| PAGE EXCERPT |
Rosenboom’s plight isn’t unique. 

Inside Climate News examined the 2024 federal filings of 100 of the largest electric utilities in the country. 

None reported higher total residential electric bills, on average, than Alabama Power.

Because Alabama is one of the poorest states in the nation, that hits especially hard. Electricity customers here are among the most financially burdened in the nation, the U.S. Department of Energy found. And an analysis by think tank RMI showed that among households with extremely low incomes, Alabamians pay nearly a quarter of their earnings for electricity—the highest percentage in the country.

So why are power bills so high? 

Experts point to lax regulation by the Alabama Public Service Commission, which is charged with regulating Alabama Power and overseeing any large spending or rate increases proposed by the utility. 

Robert Blanton, chair of the Department of Political Science and Public Administration at the University of Alabama at Birmingham, has been digging into the mechanisms that allow Alabama Power to earn record profits in such an impoverished state. 

Ultimately, he said, there’s strong evidence that Alabama Power has effectively “captured” its regulator, the PSC. Academics use the concept of regulatory capture to describe a situation in which regulators are more beholden to the entities they are charged with regulating than the public they represent. 

The commission conducts much of its regulation of Alabama Power behind closed doors, with little to no access for the public or outside interest groups. It has consistently granted Alabama Power unusually high profit margins. The company’s return on equity was 11 percent in 2023, according to a utility analysis by financial firm S&P Global. 

That’s down slightly from the company’s historical average of around 13 percent, but still among the highest of any utility in the country. Nationwide, the average rate of return approved for electric utilities in 2024 rate cases was 9.74 percent, according to S&P.

“I don’t think there’s a single utility in the country that would be upset with an 11 percent earned ROE,” said Kent Chandler, former chairman of the Kentucky Public Service Commission, now a senior fellow in energy and environmental policy for the R Street Institute. “I mean, that’s like double what I know some utilities are actually earning.”

Meanwhile, Alabama Power and its parent, Southern Co., have boasted about their record profits. “Every quarter for 78 consecutive years, Southern Company has paid a dividend to its shareholders that is equal to or greater than the previous quarter,” the company said in a July press release.

In a statement, representatives for Alabama Power said the company’s rates were fair and its reliability was among the best in the nation. The company pointed to high per capita electricity usage in the state, the seventh-highest in the country, according to the U.S. Energy Information Administration, and the third-highest residential usage. The company said that its residential rate, not the total bill, is a more appropriate way to evaluate the company’s affordability. 

“On those price-based measures—paired with our industry-leading reliability—Alabama Power’s residential service is fairly priced under PSC oversight,” the company said.

Alabama Power’s average residential rate last year was 16.77 cents per kilowatt-hour, higher than the national average of 16.48 cents and 35th highest out of 100 utilities examined by Inside Climate News. 

But the national average includes places like Hawaii, Connecticut and Southern California, which are all among the top 10 states for median household income. Shipping fuel oil to Hawaii and wildfire prevention in California are also huge costs that don’t apply in Alabama. Alabama Power notes that the company faces its own “high-cost reliability risks” due to tornadoes, thunderstorms and hurricanes in the state.

| EXCERPTED DATA |
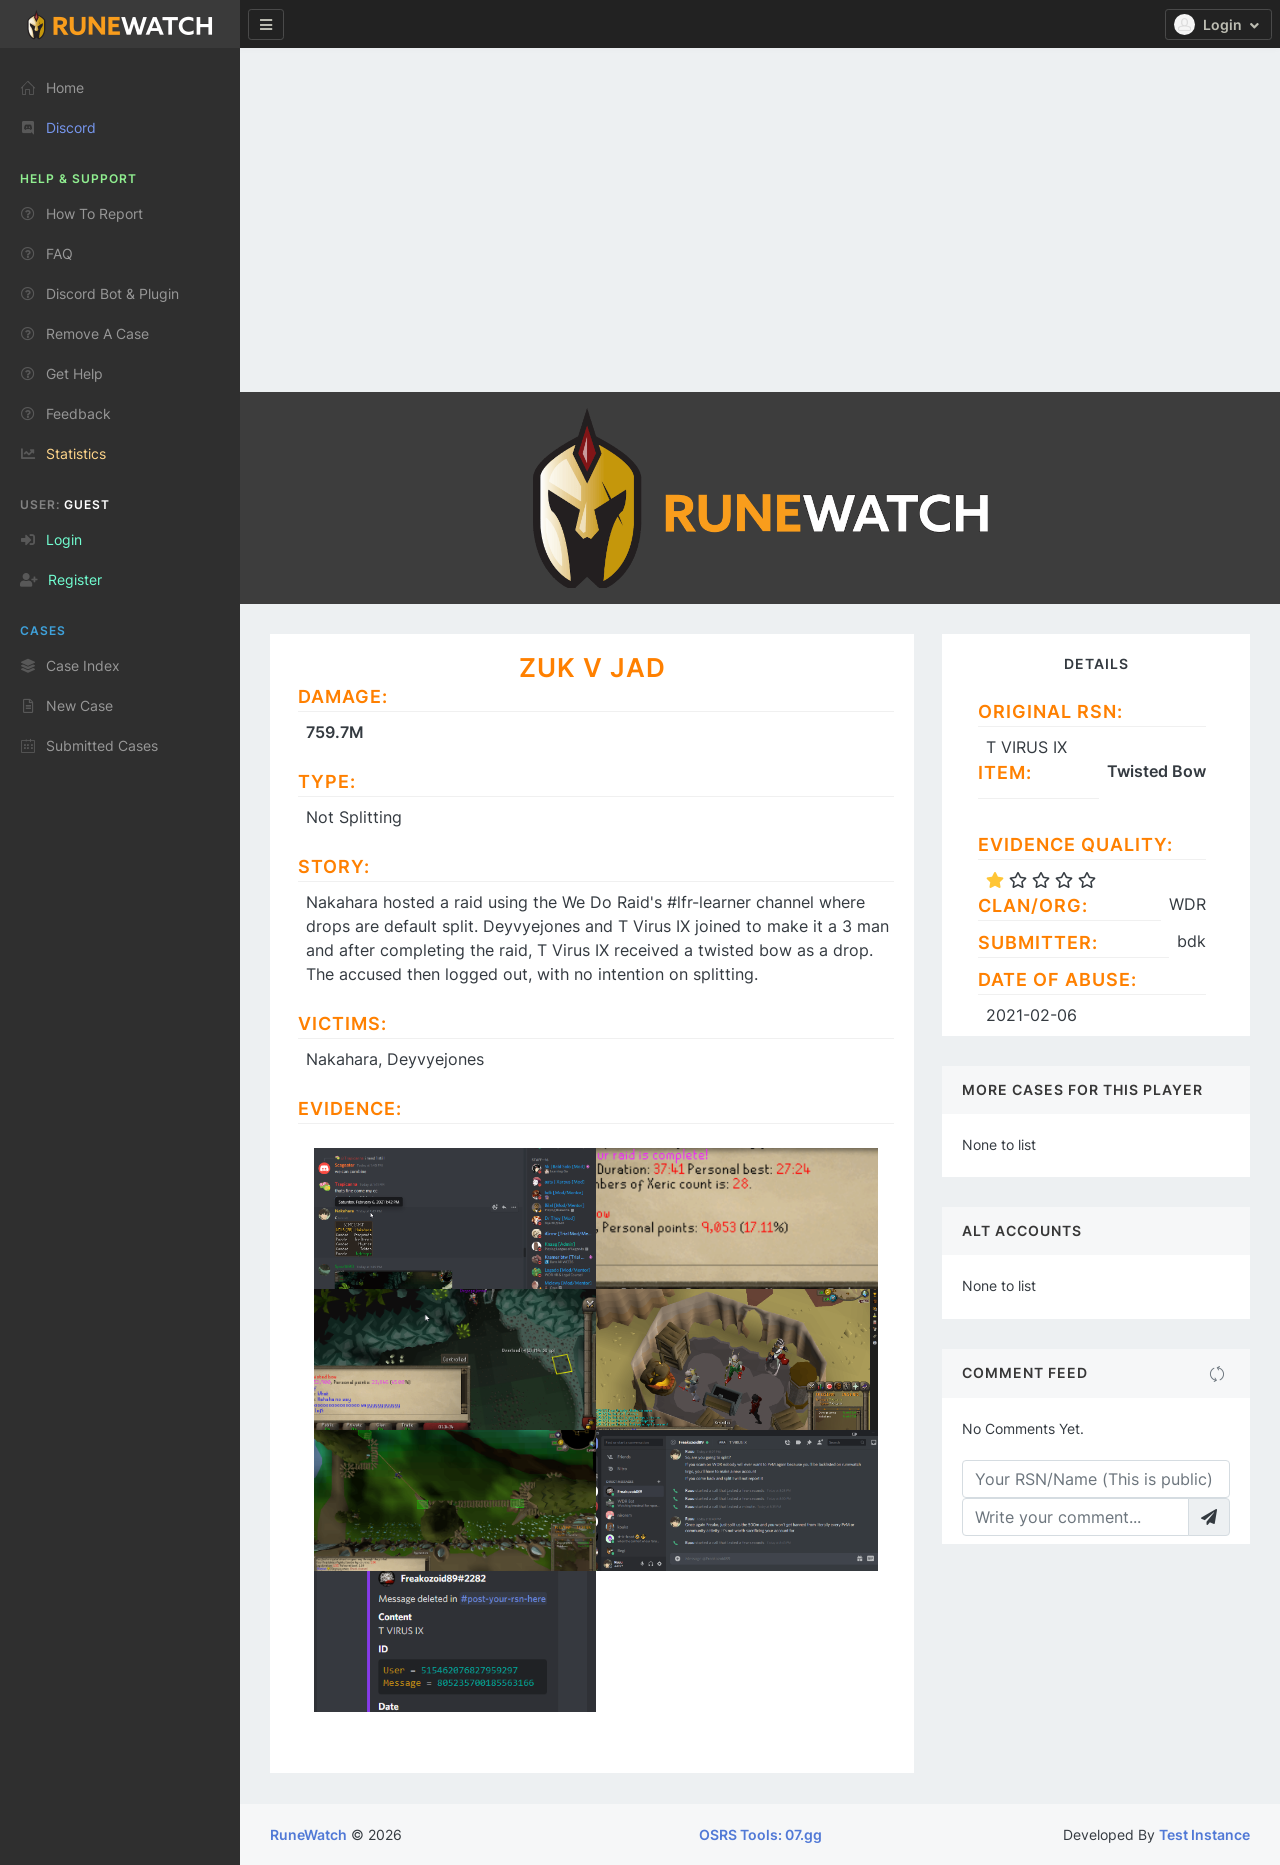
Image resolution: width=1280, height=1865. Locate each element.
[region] (120, 948)
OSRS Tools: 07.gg (760, 1834)
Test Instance (1204, 1834)
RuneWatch (308, 1834)
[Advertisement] (760, 172)
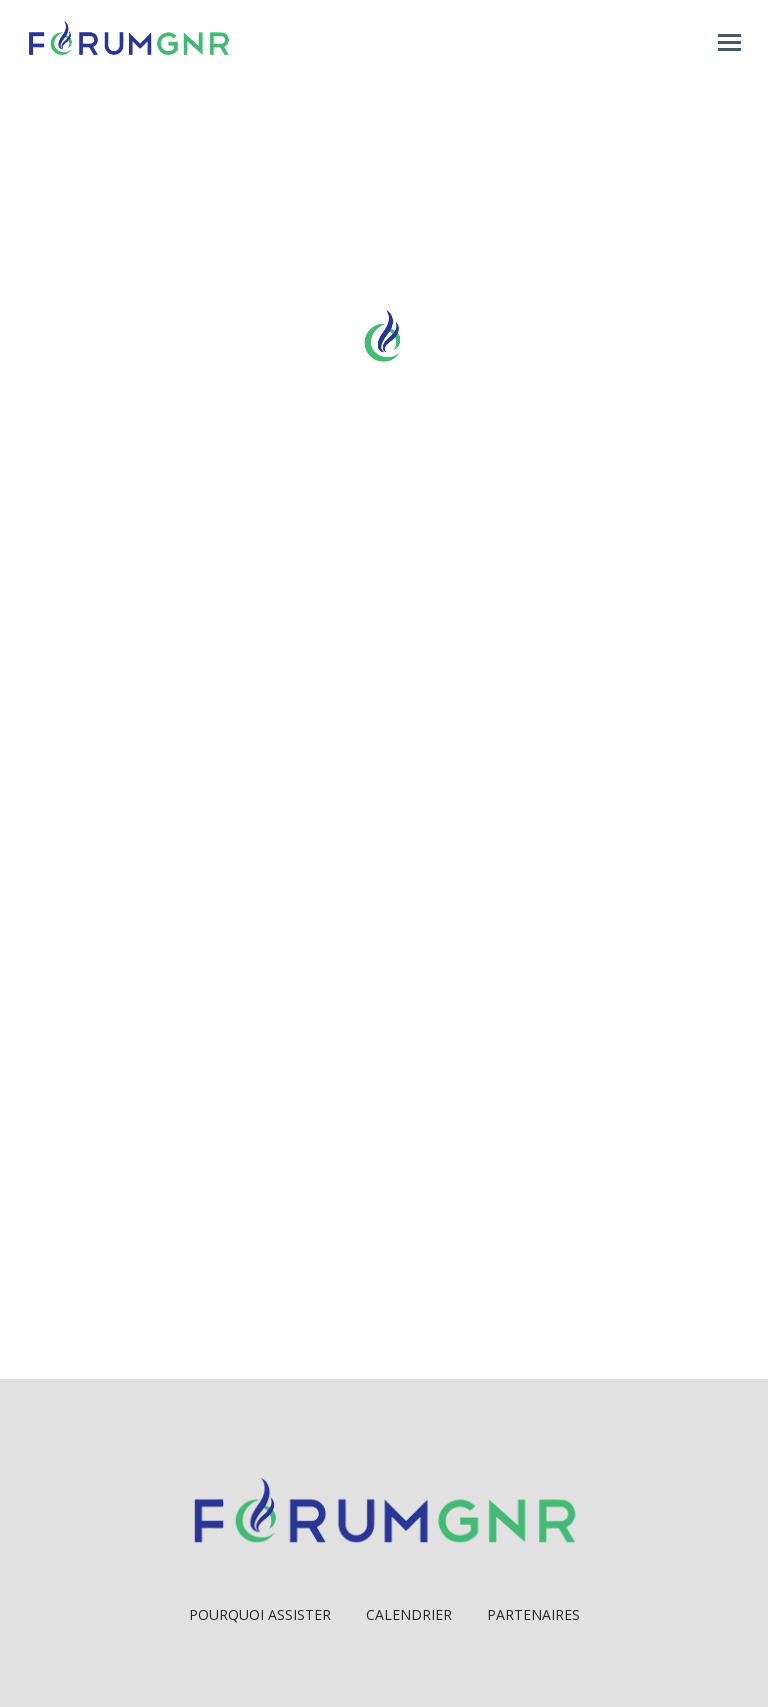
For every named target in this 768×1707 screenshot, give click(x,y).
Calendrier (409, 1614)
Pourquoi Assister (260, 1614)
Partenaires (533, 1614)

| WRITTEN TASKS |
1. Answer these from the article on Alabama electricity bills:
(a) How many electric utilities' 2024 federal filings did Inside Climate News examine?
(b) What return on equity did S&P Global report for Alabama Power in 2023?
(c) What was Alabama Power's average residential rate last year?
2. Resume the article on Alabama electricity bills after its final sentence.

| RESPONSES TO THE EXERCISE |
1.
(a) 100
(b) 11 percent
(c) 16.77 cents per kilowatt-hour

2.
Alabama Power’s combination of above-average rates with top-five usage yielded the highest total residential bills in the nation last year. Other states with similar or greater usage feature lower rates. One reason Alabama’s usage is so high: nearly 70 percent of Alabamians use electric heat, as opposed to natural gas, thanks in part to incentives offered by Alabama Power. 

Louisiana, which has the highest per capita residential electricity use in the nation, has electric rates that averaged 11.64 cents/kWh in 2024, about 30 percent lower than Alabama Power’s rate. The average Alabama Power residential customer used 1,129 kWh of electricity per month last year, at a cost of about $189. A customer using the same amount of electricity in Louisiana would have paid $58 less every month. Those figures do not include state or local taxes, so the actual bills are even higher. 

Average residential rates in the states bordering Alabama—Mississippi, Tennessee, Georgia and Florida—are 15 to 25 percent lower than Alabama Power’s rates. 

Alabama Power’s rates are also well above those of other providers in the state—46 percent higher than the average rate last year charged by Huntsville Utilities, which serves almost 200,000 residential customers in north Alabama.

The R Street Institute, the think tank where Chandler now works, gave Alabama an “F” in its ranking of electricity competition—how much choice consumers have about where their power comes from. No other state received such a bad grade. 

The group only considered investor-owned utility companies in its rankings, and Alabama Power is the only such company in Alabama.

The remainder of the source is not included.